中国大使館のサイトでは支援内容を具体的に挙げる
だが台湾では、別の形で菅首相からの謝意が届けられたようだ。日本政府の窓口機関として台北に設置されている「交流協会」は4月11日、現地で記者会見を開き、今井正代表が「台湾の皆さまから温かい支援を得て、私たち日本人は団結して、復興に向け全力を尽くします」と述べた。
さらに台湾政府が運営する「中央放送局」によると、菅首相の「絆」のメッセージが、今井代表から台湾政府トップの馬英九総統に送られたという。同じ内容が交流協会のウェブサイトでも配信されている。内容は海外紙に掲載した広告とほぼ同じだが、よく見ると、
「台湾からは、地震発生直後から、28名からなる救援隊の派遣、総量約400トンの支援物資の提供、多額の義捐金の申し出などのご支援、また数多くの方々から励ましのメッセージをいただきました。台湾の皆様から示されたこのような心と心の絆に深く感謝申し上げます」
と、台湾に向けた「特別メッセージ」のような内容が入っていた。
首相の新聞広告を見ると、英語版には特定の国を挙げて感謝を示した記述はなく、中国の人民日報に載った広告も同様に、中国だけにあてた記述はない。

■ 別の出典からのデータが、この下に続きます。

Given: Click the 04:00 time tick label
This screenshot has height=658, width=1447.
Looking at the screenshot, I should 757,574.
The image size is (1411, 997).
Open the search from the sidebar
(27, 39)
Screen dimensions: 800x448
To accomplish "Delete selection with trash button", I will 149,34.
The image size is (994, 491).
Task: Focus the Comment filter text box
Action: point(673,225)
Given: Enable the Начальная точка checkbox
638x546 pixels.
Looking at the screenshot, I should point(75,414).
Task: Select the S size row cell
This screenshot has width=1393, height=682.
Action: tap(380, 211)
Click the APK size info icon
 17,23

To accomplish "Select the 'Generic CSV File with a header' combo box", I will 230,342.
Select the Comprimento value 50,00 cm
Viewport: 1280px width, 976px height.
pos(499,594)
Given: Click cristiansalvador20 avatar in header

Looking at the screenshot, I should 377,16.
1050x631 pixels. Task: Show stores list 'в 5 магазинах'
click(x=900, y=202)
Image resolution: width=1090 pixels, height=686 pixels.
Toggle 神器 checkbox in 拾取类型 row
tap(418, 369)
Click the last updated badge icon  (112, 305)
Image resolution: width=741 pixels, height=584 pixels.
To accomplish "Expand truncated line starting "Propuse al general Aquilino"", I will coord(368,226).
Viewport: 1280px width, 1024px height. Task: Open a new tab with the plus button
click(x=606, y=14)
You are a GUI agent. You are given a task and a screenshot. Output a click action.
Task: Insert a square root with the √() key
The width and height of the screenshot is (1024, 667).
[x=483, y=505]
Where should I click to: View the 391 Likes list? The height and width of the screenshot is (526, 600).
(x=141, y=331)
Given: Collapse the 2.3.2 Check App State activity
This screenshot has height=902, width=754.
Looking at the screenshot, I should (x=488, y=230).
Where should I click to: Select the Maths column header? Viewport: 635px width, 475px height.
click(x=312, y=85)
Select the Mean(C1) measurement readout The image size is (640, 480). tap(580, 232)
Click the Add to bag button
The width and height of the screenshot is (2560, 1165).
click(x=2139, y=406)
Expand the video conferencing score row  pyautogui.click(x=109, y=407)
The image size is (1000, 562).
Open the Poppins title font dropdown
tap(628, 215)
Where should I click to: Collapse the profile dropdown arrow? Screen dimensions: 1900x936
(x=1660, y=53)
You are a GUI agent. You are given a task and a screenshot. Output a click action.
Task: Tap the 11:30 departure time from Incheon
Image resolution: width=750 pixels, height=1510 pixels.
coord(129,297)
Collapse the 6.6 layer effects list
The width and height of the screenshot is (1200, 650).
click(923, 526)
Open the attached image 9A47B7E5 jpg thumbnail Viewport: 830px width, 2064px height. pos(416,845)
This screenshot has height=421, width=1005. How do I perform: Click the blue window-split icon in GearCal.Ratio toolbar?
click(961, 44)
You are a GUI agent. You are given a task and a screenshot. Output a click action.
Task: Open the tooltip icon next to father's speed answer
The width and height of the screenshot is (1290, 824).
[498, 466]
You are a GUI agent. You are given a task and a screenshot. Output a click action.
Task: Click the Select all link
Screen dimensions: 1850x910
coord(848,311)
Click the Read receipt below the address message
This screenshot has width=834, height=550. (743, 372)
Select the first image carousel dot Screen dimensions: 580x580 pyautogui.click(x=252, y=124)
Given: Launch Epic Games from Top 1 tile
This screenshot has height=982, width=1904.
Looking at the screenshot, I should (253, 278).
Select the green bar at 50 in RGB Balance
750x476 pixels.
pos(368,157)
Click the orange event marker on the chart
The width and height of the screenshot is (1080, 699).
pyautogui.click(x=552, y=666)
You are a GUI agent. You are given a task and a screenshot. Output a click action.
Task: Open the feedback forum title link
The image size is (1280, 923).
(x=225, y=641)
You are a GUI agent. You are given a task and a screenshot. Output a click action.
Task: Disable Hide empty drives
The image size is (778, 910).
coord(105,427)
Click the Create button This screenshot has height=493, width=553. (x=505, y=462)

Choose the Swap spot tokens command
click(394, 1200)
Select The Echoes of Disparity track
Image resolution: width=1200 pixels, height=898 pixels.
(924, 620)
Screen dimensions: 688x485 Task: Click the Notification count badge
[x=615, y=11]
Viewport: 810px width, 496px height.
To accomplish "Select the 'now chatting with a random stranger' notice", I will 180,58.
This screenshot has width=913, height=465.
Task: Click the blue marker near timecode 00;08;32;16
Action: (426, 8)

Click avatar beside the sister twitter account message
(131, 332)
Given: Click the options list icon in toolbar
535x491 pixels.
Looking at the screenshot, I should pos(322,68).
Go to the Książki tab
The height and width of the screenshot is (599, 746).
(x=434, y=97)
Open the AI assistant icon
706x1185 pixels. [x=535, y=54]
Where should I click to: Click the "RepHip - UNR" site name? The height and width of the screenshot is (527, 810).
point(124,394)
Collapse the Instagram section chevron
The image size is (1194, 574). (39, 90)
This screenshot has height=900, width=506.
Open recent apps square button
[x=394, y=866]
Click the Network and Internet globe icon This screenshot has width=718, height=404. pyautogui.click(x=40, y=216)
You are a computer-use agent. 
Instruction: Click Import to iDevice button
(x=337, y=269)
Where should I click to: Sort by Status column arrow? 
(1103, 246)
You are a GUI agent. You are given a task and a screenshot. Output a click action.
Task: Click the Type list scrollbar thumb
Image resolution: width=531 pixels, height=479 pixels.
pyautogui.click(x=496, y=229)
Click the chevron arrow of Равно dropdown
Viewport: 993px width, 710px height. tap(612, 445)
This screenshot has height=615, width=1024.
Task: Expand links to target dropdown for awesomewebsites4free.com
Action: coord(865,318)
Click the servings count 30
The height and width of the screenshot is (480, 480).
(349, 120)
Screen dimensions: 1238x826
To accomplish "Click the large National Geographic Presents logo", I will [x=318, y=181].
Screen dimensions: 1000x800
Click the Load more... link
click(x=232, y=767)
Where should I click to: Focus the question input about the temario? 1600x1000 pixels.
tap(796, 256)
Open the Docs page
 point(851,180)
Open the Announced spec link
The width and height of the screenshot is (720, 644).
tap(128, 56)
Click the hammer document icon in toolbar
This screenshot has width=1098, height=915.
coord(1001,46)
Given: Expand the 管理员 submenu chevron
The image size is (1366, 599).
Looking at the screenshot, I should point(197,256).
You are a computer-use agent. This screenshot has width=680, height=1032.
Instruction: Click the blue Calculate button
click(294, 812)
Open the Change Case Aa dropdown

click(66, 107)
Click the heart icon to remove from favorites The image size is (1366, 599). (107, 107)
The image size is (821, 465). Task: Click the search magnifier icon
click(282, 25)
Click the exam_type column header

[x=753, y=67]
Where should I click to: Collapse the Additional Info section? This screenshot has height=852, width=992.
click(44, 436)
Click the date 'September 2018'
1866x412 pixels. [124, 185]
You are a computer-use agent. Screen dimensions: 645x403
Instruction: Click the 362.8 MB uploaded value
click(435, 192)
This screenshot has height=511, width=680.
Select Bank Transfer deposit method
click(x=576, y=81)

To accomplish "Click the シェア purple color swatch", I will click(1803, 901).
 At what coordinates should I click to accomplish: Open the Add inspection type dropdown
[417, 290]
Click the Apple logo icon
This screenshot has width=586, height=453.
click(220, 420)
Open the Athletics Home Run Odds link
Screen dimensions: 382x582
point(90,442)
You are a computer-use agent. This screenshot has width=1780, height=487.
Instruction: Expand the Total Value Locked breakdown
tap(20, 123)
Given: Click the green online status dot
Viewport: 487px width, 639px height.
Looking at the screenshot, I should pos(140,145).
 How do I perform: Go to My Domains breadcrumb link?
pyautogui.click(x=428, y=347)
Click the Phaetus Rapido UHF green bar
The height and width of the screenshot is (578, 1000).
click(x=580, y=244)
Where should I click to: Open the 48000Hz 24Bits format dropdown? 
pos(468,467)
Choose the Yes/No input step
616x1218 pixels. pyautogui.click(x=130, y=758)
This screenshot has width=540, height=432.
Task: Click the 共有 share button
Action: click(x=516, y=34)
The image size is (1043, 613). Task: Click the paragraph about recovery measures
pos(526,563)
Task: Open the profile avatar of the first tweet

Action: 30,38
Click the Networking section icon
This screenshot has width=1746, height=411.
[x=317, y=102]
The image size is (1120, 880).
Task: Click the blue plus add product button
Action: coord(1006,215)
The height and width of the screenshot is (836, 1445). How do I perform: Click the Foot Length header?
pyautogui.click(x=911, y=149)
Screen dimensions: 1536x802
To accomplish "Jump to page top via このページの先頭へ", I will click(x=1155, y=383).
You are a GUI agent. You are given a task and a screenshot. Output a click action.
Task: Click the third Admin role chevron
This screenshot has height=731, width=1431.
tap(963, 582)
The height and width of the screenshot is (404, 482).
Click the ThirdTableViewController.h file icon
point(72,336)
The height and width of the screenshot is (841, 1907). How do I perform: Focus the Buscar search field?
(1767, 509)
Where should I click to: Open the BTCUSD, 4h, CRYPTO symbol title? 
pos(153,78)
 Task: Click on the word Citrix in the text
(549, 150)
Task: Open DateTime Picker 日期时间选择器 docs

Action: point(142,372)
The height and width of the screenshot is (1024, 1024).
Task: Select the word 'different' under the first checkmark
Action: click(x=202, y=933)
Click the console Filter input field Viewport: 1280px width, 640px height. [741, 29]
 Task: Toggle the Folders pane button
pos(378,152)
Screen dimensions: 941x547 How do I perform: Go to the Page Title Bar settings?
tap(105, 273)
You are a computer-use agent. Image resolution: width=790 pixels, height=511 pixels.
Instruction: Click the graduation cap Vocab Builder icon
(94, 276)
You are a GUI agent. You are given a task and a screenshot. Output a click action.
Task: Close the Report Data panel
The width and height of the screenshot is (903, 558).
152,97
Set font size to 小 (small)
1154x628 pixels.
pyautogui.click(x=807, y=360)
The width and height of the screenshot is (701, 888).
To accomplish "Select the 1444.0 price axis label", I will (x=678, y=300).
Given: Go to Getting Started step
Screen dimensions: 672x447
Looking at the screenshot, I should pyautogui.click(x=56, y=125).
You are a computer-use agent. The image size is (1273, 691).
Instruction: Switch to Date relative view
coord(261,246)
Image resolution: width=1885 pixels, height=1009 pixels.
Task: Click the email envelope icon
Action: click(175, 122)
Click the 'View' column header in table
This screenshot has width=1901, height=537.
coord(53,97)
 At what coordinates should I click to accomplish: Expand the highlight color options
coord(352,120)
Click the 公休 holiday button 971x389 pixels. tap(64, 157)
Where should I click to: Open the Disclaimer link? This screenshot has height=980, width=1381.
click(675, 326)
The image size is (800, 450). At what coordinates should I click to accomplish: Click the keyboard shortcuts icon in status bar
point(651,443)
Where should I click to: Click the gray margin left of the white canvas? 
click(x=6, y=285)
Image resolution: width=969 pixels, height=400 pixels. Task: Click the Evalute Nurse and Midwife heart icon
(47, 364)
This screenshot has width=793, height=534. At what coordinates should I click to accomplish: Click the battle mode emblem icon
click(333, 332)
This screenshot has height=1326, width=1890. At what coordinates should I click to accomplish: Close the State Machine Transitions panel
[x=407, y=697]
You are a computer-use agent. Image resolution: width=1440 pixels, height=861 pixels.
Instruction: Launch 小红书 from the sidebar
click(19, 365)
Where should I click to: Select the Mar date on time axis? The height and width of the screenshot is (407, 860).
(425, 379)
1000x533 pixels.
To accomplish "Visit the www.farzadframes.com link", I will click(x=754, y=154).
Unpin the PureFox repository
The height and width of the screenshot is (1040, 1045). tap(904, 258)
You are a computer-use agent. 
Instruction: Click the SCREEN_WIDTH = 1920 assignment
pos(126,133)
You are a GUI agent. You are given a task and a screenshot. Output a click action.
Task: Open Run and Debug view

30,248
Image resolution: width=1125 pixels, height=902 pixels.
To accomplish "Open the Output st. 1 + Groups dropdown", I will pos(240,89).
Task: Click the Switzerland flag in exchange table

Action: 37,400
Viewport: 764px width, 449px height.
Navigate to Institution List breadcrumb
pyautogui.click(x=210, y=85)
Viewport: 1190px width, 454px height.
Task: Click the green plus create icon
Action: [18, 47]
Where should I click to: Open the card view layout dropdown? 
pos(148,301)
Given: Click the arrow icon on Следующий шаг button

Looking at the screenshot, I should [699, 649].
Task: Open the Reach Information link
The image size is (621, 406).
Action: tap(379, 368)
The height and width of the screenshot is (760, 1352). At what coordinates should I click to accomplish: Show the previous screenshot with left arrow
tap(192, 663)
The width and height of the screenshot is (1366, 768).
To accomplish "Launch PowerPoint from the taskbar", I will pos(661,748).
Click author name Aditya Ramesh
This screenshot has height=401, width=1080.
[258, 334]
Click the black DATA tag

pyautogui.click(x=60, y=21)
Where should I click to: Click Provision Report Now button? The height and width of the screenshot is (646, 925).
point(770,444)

実はこのメッセージは、一部の国の在外公館ウェブサイトでも閲覧できる。駐米日本大使館のサイトを見ると、ページ上部に「米国の皆さまのご協力とご支援に感謝します」と掲げられているが、「絆」メッセージの中身には米国の具体的な支援内容は見当たらない。
ところが在中国大使館のページは違った。「中国には、地震発生直後の3月13日に救援チームを派遣していただいた」「3000万人民元相当の物資、ガソリンやデイーゼルオイル1万トンずつを緊急援助として被災地にお送りくださった」と支援内容を具体的に挙げ、胡錦涛国家主席が天皇陛下に、地震の犠牲者に対する哀悼の意を表すメッセージを送ったことにも触れた。
中国との関係を考えて、感謝のコメントにも「特別の配慮」を見せたのかもしれない。